基于槽技术的SOI LDMOS器件新结构研究

发布时间：2018-05-11 07:48

  本文选题：绝缘体上硅 + 槽栅　； 参考：《天津大学》2016年博士论文

【摘要】：作为SOI(Silicon On Insulator)功率集成电路的核心器件,SOI LDMOS(Lateral Double-diffused MOSFET)器件因具有低功耗、易于集成、速度快等优势被广泛应用于航空航天、无线通信、汽车电子等领域。提高器件耐压和降低器件比导通电阻是功率器件设计中非常重要的两个方面。对于传统SOI LDMOS器件,提高击穿电压的同时往往伴随着比导通电阻的增加。本文以缓解击穿电压和比导通电阻的矛盾关系为目的,对基于槽技术的SOI LDMOS器件结构进行了深入研究。
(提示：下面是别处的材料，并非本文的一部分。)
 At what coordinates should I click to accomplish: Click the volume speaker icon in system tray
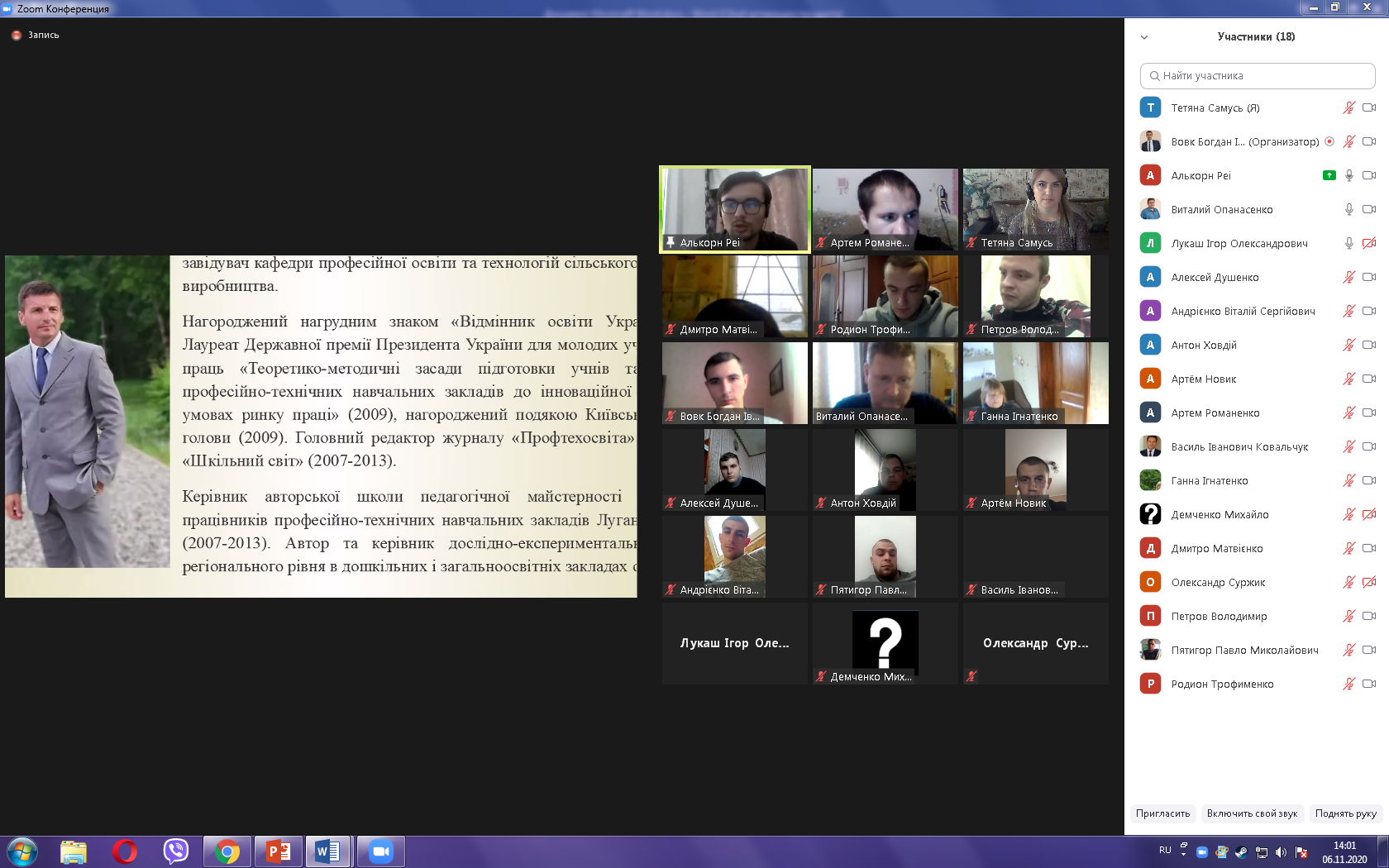coord(1281,852)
在深入研究槽栅SOI结构、槽漏SOI结构以及双槽型SOI结构的击穿特性和比导通电阻特性的基础上,本文提出了三种基于槽技术的SOI LDMOS器件新结构:具有纵向漏极场板的槽栅槽漏SOI LDMOS器件新结构、具有L型源极场板的双槽型SOI LDMOS器件新结构、具有纵向栅极场板的槽栅槽源SOI LDMOS器件新结构。二维数值仿真结果表明,本论文提出的三种新结构能够缓解击穿电压与比导通电阻的矛盾关系。本论文的主要创新工作包括:1、提出了一种具有纵向漏极场板的槽栅槽漏SOI LDMOS器件新结构。该结构采用了槽栅槽漏结构,降低了器件比导通电阻;漏端采用了纵向漏极场板,该场板对漏端下方的电场进行了调制,减弱了漏极末端的高电场,提高了器件耐压。与传统SOI结构相比,击穿电压提高了4%,比导通电阻降低了53%。2、提出了一种具有L型源极场板的双槽型SOI LDMOS器件新结构。漂移区引入的槽型介质层显著提高了器件击穿电压,在L型源极场板的作用下,比导通电阻显著下降。与相同器件尺寸的传统SOI结构相比,击穿电压提高了151%,比导通电阻降低了20%。与相同击穿电压的传统SOI结构相比,比导通电阻降低了80%。3、提出了一种具有纵向栅极场板的槽栅槽源SOI器件新结构。槽栅槽源结构扩展了电流传导区域,降低了器件比导通电阻。纵向栅极场板及右侧氧化层使该结构具有更高的耐压。与传统SOI结构相比,击穿电压提高了33%,比导通电阻降低了33%。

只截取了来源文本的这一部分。